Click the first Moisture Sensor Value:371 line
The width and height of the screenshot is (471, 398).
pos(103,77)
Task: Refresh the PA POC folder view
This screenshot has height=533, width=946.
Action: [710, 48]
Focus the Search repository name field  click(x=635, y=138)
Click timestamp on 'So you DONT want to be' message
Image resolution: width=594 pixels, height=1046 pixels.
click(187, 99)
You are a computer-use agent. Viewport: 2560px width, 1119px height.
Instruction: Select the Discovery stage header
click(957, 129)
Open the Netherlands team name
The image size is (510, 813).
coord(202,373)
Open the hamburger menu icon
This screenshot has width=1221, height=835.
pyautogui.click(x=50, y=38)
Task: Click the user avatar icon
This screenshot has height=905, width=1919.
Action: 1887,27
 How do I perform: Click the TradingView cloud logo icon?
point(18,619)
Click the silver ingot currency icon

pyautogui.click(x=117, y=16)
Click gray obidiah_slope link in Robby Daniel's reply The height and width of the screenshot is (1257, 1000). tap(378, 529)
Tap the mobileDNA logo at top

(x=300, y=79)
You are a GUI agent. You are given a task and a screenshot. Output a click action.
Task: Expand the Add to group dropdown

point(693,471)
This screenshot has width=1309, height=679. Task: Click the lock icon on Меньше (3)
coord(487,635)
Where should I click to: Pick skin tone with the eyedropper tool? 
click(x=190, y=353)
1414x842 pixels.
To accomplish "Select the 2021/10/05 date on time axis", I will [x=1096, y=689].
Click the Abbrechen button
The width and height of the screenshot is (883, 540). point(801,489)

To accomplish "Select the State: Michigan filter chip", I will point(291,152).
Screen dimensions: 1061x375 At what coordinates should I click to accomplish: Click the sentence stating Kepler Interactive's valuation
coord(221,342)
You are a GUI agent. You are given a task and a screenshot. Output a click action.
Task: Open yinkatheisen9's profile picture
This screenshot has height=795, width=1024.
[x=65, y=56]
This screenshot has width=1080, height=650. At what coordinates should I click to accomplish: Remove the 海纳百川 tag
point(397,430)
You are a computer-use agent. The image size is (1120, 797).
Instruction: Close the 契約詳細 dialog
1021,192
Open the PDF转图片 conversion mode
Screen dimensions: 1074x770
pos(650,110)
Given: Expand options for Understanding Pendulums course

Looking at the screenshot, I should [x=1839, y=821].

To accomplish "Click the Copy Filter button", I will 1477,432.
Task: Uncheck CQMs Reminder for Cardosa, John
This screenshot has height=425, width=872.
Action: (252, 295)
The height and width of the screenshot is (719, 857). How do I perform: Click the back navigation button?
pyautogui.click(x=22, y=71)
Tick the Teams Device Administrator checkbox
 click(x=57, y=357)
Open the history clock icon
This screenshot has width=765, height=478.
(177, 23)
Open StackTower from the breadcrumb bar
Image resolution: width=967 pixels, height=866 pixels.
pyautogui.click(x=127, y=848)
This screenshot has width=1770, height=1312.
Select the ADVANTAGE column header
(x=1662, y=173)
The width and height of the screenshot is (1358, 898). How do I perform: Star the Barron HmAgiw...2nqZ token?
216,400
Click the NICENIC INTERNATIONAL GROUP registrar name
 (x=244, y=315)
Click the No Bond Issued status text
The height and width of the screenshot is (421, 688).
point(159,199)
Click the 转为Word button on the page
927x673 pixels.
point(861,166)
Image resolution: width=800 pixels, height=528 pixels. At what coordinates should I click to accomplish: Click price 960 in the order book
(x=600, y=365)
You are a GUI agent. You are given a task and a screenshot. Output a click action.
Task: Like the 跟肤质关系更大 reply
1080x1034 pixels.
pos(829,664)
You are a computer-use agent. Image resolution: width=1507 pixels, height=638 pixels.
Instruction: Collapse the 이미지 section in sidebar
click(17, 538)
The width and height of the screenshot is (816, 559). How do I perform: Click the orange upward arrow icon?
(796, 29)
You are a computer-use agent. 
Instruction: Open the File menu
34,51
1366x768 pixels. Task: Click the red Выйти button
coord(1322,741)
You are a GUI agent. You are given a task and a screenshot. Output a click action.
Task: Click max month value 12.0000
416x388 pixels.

+++++

= Task instructions =
Repeat the data exactly. Omit nothing.

= Your response =
Click the first Moisture Sensor Value:371 line
The width and height of the screenshot is (471, 398).
pos(103,77)
Task: Refresh the PA POC folder view
This screenshot has height=533, width=946.
Action: [710, 48]
Focus the Search repository name field  click(x=635, y=138)
Click timestamp on 'So you DONT want to be' message
Image resolution: width=594 pixels, height=1046 pixels.
click(187, 99)
You are a computer-use agent. Viewport: 2560px width, 1119px height.
Instruction: Select the Discovery stage header
click(957, 129)
Open the Netherlands team name
The image size is (510, 813).
coord(202,373)
Open the hamburger menu icon
This screenshot has width=1221, height=835.
pyautogui.click(x=50, y=38)
Task: Click the user avatar icon
This screenshot has height=905, width=1919.
Action: 1887,27
 How do I perform: Click the TradingView cloud logo icon?
point(18,619)
Click the silver ingot currency icon

pyautogui.click(x=117, y=16)
Click gray obidiah_slope link in Robby Daniel's reply The height and width of the screenshot is (1257, 1000). tap(378, 529)
Tap the mobileDNA logo at top

(x=300, y=79)
You are a GUI agent. You are given a task and a screenshot. Output a click action.
Task: Expand the Add to group dropdown

point(693,471)
This screenshot has width=1309, height=679. Task: Click the lock icon on Меньше (3)
coord(487,635)
Where should I click to: Pick skin tone with the eyedropper tool? 
click(x=190, y=353)
1414x842 pixels.
To accomplish "Select the 2021/10/05 date on time axis", I will [x=1096, y=689].
Click the Abbrechen button
The width and height of the screenshot is (883, 540). point(801,489)

To accomplish "Select the State: Michigan filter chip", I will point(291,152).
Screen dimensions: 1061x375 At what coordinates should I click to accomplish: Click the sentence stating Kepler Interactive's valuation
coord(221,342)
You are a GUI agent. You are given a task and a screenshot. Output a click action.
Task: Open yinkatheisen9's profile picture
This screenshot has height=795, width=1024.
[x=65, y=56]
This screenshot has width=1080, height=650. At what coordinates should I click to accomplish: Remove the 海纳百川 tag
point(397,430)
You are a computer-use agent. The image size is (1120, 797).
Instruction: Close the 契約詳細 dialog
1021,192
Open the PDF转图片 conversion mode
Screen dimensions: 1074x770
pos(650,110)
Given: Expand options for Understanding Pendulums course

Looking at the screenshot, I should [x=1839, y=821].

To accomplish "Click the Copy Filter button", I will 1477,432.
Task: Uncheck CQMs Reminder for Cardosa, John
This screenshot has height=425, width=872.
Action: (252, 295)
The height and width of the screenshot is (719, 857). How do I perform: Click the back navigation button?
pyautogui.click(x=22, y=71)
Tick the Teams Device Administrator checkbox
 click(x=57, y=357)
Open the history clock icon
This screenshot has width=765, height=478.
(177, 23)
Open StackTower from the breadcrumb bar
Image resolution: width=967 pixels, height=866 pixels.
pyautogui.click(x=127, y=848)
This screenshot has width=1770, height=1312.
Select the ADVANTAGE column header
(x=1662, y=173)
The width and height of the screenshot is (1358, 898). How do I perform: Star the Barron HmAgiw...2nqZ token?
216,400
Click the NICENIC INTERNATIONAL GROUP registrar name
 (x=244, y=315)
Click the No Bond Issued status text
The height and width of the screenshot is (421, 688).
point(159,199)
Click the 转为Word button on the page
927x673 pixels.
point(861,166)
Image resolution: width=800 pixels, height=528 pixels. At what coordinates should I click to accomplish: Click price 960 in the order book
(x=600, y=365)
You are a GUI agent. You are given a task and a screenshot. Output a click action.
Task: Like the 跟肤质关系更大 reply
1080x1034 pixels.
pos(829,664)
You are a computer-use agent. Image resolution: width=1507 pixels, height=638 pixels.
Instruction: Collapse the 이미지 section in sidebar
click(17, 538)
The width and height of the screenshot is (816, 559). How do I perform: Click the orange upward arrow icon?
(796, 29)
You are a computer-use agent. 
Instruction: Open the File menu
34,51
1366x768 pixels. Task: Click the red Выйти button
coord(1322,741)
You are a GUI agent. You are given a task and a screenshot. Output a click action.
Task: Click max month value 12.0000
416x388 pixels.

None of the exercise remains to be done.